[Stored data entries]

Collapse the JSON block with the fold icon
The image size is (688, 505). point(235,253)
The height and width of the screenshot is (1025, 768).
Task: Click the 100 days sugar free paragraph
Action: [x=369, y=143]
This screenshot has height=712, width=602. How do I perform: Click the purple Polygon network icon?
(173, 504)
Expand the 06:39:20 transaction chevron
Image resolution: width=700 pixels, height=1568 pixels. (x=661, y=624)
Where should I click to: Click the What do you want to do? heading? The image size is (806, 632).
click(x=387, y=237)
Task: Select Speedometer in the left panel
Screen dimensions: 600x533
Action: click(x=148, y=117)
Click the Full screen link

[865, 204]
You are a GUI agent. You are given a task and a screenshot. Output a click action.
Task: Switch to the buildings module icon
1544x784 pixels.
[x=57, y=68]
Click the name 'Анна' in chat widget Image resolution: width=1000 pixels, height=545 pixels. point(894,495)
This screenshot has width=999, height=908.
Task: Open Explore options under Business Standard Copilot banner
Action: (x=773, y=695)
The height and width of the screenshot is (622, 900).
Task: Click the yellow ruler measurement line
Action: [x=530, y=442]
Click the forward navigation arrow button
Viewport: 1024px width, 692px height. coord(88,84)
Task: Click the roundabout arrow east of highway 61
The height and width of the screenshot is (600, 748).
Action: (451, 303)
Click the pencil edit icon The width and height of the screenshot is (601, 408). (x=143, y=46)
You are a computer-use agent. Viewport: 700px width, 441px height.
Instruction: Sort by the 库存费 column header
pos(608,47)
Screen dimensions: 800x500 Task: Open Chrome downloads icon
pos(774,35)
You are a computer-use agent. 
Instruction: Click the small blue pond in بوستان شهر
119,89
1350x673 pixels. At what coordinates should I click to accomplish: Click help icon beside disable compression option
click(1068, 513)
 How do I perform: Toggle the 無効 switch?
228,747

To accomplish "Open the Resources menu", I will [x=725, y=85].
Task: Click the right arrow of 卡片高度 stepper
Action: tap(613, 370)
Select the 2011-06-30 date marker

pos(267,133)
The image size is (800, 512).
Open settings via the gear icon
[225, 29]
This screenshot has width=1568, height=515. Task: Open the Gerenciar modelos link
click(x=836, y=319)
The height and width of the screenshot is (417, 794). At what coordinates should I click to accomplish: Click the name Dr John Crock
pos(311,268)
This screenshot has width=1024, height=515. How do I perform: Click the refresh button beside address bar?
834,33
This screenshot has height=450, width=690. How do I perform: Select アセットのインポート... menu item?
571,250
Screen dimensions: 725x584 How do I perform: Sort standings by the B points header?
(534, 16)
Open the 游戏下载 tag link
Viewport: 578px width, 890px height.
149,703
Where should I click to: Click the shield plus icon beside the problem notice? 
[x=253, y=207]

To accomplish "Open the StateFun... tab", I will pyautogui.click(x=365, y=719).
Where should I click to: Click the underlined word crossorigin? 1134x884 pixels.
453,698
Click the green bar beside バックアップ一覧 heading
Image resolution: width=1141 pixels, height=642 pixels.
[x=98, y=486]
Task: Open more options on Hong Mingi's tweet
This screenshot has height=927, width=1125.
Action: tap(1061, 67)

To do |
Output an exact copy of each record.

Written solution |
Collapse the JSON block with the fold icon
The image size is (688, 505). point(235,253)
The height and width of the screenshot is (1025, 768).
Task: Click the 100 days sugar free paragraph
Action: [x=369, y=143]
This screenshot has height=712, width=602. How do I perform: Click the purple Polygon network icon?
(173, 504)
Expand the 06:39:20 transaction chevron
Image resolution: width=700 pixels, height=1568 pixels. (x=661, y=624)
Where should I click to: Click the What do you want to do? heading? The image size is (806, 632).
click(x=387, y=237)
Task: Select Speedometer in the left panel
Screen dimensions: 600x533
Action: click(x=148, y=117)
Click the Full screen link

[865, 204]
You are a GUI agent. You are given a task and a screenshot. Output a click action.
Task: Switch to the buildings module icon
1544x784 pixels.
[x=57, y=68]
Click the name 'Анна' in chat widget Image resolution: width=1000 pixels, height=545 pixels. point(894,495)
This screenshot has width=999, height=908.
Task: Open Explore options under Business Standard Copilot banner
Action: (x=773, y=695)
The height and width of the screenshot is (622, 900).
Task: Click the yellow ruler measurement line
Action: [x=530, y=442]
Click the forward navigation arrow button
Viewport: 1024px width, 692px height. coord(88,84)
Task: Click the roundabout arrow east of highway 61
The height and width of the screenshot is (600, 748).
Action: (451, 303)
Click the pencil edit icon The width and height of the screenshot is (601, 408). (x=143, y=46)
You are a computer-use agent. Viewport: 700px width, 441px height.
Instruction: Sort by the 库存费 column header
pos(608,47)
Screen dimensions: 800x500 Task: Open Chrome downloads icon
pos(774,35)
You are a computer-use agent. 
Instruction: Click the small blue pond in بوستان شهر
119,89
1350x673 pixels. At what coordinates should I click to accomplish: Click help icon beside disable compression option
click(1068, 513)
 How do I perform: Toggle the 無効 switch?
228,747

To accomplish "Open the Resources menu", I will [x=725, y=85].
Task: Click the right arrow of 卡片高度 stepper
Action: tap(613, 370)
Select the 2011-06-30 date marker

pos(267,133)
The image size is (800, 512).
Open settings via the gear icon
[225, 29]
This screenshot has width=1568, height=515. Task: Open the Gerenciar modelos link
click(x=836, y=319)
The height and width of the screenshot is (417, 794). At what coordinates should I click to accomplish: Click the name Dr John Crock
pos(311,268)
This screenshot has width=1024, height=515. How do I perform: Click the refresh button beside address bar?
834,33
This screenshot has height=450, width=690. How do I perform: Select アセットのインポート... menu item?
571,250
Screen dimensions: 725x584 How do I perform: Sort standings by the B points header?
(534, 16)
Open the 游戏下载 tag link
Viewport: 578px width, 890px height.
149,703
Where should I click to: Click the shield plus icon beside the problem notice? 
[x=253, y=207]

To accomplish "Open the StateFun... tab", I will pyautogui.click(x=365, y=719).
Where should I click to: Click the underlined word crossorigin? 1134x884 pixels.
453,698
Click the green bar beside バックアップ一覧 heading
Image resolution: width=1141 pixels, height=642 pixels.
[x=98, y=486]
Task: Open more options on Hong Mingi's tweet
This screenshot has height=927, width=1125.
Action: tap(1061, 67)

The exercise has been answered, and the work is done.